== Try it ==
Restate the entries below word for word, omitting nothing.
Given data: Begin
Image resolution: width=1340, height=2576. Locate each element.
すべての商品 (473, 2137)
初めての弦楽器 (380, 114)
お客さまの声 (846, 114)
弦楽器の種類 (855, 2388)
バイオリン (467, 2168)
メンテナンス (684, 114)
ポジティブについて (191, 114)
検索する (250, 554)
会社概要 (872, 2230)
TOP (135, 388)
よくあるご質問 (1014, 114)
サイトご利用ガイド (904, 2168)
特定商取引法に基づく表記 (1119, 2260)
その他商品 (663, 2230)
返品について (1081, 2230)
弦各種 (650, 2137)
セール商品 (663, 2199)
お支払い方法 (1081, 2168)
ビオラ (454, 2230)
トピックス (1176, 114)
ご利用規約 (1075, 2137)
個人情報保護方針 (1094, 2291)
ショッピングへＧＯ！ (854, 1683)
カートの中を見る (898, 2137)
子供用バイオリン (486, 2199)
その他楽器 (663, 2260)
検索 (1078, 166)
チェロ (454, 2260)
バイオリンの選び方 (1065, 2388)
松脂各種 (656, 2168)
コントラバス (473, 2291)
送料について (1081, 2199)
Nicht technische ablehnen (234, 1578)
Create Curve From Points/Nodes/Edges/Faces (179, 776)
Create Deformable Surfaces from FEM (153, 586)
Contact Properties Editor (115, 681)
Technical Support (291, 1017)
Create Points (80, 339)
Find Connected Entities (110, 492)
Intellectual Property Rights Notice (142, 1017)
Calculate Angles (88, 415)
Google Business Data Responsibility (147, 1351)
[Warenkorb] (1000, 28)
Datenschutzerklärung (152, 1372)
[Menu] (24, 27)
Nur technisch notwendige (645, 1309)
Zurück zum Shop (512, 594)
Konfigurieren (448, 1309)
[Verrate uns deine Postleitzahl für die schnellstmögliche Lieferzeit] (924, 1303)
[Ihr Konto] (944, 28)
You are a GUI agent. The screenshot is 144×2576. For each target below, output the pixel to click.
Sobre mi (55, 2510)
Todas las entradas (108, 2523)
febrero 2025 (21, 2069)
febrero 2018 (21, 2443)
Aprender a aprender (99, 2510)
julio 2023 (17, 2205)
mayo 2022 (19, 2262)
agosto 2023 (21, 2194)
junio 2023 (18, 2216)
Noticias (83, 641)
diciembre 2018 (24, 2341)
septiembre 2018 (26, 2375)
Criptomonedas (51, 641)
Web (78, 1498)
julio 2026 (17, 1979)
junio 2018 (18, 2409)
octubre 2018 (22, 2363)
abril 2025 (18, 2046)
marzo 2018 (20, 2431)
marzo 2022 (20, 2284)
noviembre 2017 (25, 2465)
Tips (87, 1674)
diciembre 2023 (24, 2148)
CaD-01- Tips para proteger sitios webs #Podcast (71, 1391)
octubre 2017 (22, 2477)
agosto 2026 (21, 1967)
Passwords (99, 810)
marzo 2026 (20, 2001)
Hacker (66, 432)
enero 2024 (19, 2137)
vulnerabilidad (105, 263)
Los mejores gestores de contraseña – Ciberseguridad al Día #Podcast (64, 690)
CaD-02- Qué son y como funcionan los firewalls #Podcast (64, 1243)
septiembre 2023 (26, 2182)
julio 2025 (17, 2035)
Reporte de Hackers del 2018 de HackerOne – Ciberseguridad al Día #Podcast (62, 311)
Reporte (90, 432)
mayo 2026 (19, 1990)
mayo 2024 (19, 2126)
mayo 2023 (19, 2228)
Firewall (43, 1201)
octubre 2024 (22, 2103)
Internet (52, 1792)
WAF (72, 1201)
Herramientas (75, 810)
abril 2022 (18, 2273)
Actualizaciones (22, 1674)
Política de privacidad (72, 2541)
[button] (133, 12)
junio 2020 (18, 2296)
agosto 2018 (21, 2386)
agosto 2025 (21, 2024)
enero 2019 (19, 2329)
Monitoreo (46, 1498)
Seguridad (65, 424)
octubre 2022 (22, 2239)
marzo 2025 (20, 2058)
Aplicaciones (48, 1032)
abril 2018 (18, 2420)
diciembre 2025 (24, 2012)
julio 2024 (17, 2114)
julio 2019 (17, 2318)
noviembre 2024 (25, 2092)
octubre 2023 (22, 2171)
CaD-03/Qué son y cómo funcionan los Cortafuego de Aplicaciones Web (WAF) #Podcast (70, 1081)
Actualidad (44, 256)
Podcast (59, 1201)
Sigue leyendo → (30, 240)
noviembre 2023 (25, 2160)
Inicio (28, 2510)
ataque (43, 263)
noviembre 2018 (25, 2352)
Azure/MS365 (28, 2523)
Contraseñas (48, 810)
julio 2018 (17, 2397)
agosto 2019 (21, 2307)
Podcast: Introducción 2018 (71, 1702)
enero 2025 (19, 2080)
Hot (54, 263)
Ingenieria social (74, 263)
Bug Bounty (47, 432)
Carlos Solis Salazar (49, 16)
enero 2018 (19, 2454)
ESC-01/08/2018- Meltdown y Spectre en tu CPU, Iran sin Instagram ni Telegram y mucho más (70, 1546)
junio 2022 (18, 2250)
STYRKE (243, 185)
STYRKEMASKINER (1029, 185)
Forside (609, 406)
Given data: End
== Solution to this problem ==
Image resolution: width=1340, height=2576. Locate each element.
すべての商品 (473, 2137)
初めての弦楽器 (380, 114)
お客さまの声 (846, 114)
弦楽器の種類 (855, 2388)
バイオリン (467, 2168)
メンテナンス (684, 114)
ポジティブについて (191, 114)
検索する (250, 554)
会社概要 (872, 2230)
TOP (135, 388)
よくあるご質問 (1014, 114)
サイトご利用ガイド (904, 2168)
特定商取引法に基づく表記 (1119, 2260)
その他商品 (663, 2230)
返品について (1081, 2230)
弦各種 (650, 2137)
セール商品 (663, 2199)
お支払い方法 (1081, 2168)
ビオラ (454, 2230)
トピックス (1176, 114)
ご利用規約 (1075, 2137)
個人情報保護方針 (1094, 2291)
ショッピングへＧＯ！ (854, 1683)
カートの中を見る (898, 2137)
子供用バイオリン (486, 2199)
その他楽器 (663, 2260)
検索 (1078, 166)
チェロ (454, 2260)
バイオリンの選び方 (1065, 2388)
松脂各種 (656, 2168)
コントラバス (473, 2291)
送料について (1081, 2199)
Nicht technische ablehnen (234, 1578)
Create Curve From Points/Nodes/Edges/Faces (179, 776)
Create Deformable Surfaces from FEM (153, 586)
Contact Properties Editor (115, 681)
Technical Support (291, 1017)
Create Points (80, 339)
Find Connected Entities (110, 492)
Intellectual Property Rights Notice (142, 1017)
Calculate Angles (88, 415)
Google Business Data Responsibility (147, 1351)
[Warenkorb] (1000, 28)
Datenschutzerklärung (152, 1372)
[Menu] (24, 27)
Nur technisch notwendige (645, 1309)
Zurück zum Shop (512, 594)
Konfigurieren (448, 1309)
[Verrate uns deine Postleitzahl für die schnellstmögliche Lieferzeit] (924, 1303)
[Ihr Konto] (944, 28)
You are a GUI agent. The screenshot is 144×2576. For each target below, output the pixel to click.
Sobre mi (55, 2510)
Todas las entradas (108, 2523)
febrero 2025 (21, 2069)
febrero 2018 (21, 2443)
Aprender a aprender (99, 2510)
julio 2023 (17, 2205)
mayo 2022 (19, 2262)
agosto 2023 (21, 2194)
junio 2023 (18, 2216)
Noticias (83, 641)
diciembre 2018 (24, 2341)
septiembre 2018 (26, 2375)
Criptomonedas (51, 641)
Web (78, 1498)
julio 2026 (17, 1979)
junio 2018 (18, 2409)
octubre 2018 (22, 2363)
abril 2025 (18, 2046)
marzo 2018 (20, 2431)
marzo 2022 (20, 2284)
noviembre 2017 (25, 2465)
Tips (87, 1674)
diciembre 2023 (24, 2148)
CaD-01- Tips para proteger sitios webs #Podcast (71, 1391)
octubre 2017 (22, 2477)
agosto 2026 (21, 1967)
Passwords (99, 810)
marzo 2026 (20, 2001)
Hacker (66, 432)
enero 2024 (19, 2137)
vulnerabilidad (105, 263)
Los mejores gestores de contraseña – Ciberseguridad al Día #Podcast (64, 690)
CaD-02- Qué son y como funcionan los firewalls #Podcast (64, 1243)
septiembre 2023 (26, 2182)
julio 2025 (17, 2035)
Reporte de Hackers del 2018 de HackerOne – Ciberseguridad al Día #Podcast (62, 311)
Reporte (90, 432)
mayo 2026 (19, 1990)
mayo 2024 (19, 2126)
mayo 2023 (19, 2228)
Firewall (43, 1201)
octubre 2024 (22, 2103)
Internet (52, 1792)
WAF (72, 1201)
Herramientas (75, 810)
abril 2022 (18, 2273)
Actualizaciones (22, 1674)
Política de privacidad (72, 2541)
[button] (133, 12)
junio 2020 (18, 2296)
agosto 2018 (21, 2386)
agosto 2025 (21, 2024)
enero 2019 (19, 2329)
Monitoreo (46, 1498)
Seguridad (65, 424)
octubre 2022 (22, 2239)
marzo 2025 (20, 2058)
Aplicaciones (48, 1032)
abril 2018 (18, 2420)
diciembre 2025 (24, 2012)
julio 2024 (17, 2114)
julio 2019 (17, 2318)
noviembre 2024 (25, 2092)
octubre 2023 (22, 2171)
CaD-03/Qué son y cómo funcionan los Cortafuego de Aplicaciones Web (WAF) #Podcast (70, 1081)
Actualidad (44, 256)
Podcast (59, 1201)
Sigue leyendo → (30, 240)
noviembre 2023 (25, 2160)
Inicio (28, 2510)
ataque (43, 263)
noviembre 2018 (25, 2352)
Azure/MS365 (28, 2523)
Contraseñas (48, 810)
julio 2018 (17, 2397)
agosto 2019 (21, 2307)
Podcast: Introducción 2018 (71, 1702)
enero 2025 (19, 2080)
Hot (54, 263)
Ingenieria social (74, 263)
Bug Bounty (47, 432)
Carlos Solis Salazar (49, 16)
enero 2018 (19, 2454)
ESC-01/08/2018- Meltdown y Spectre en tu CPU, Iran sin Instagram ni Telegram y mucho más (70, 1546)
junio 2022 (18, 2250)
STYRKE (243, 185)
STYRKEMASKINER (1029, 185)
Forside (609, 406)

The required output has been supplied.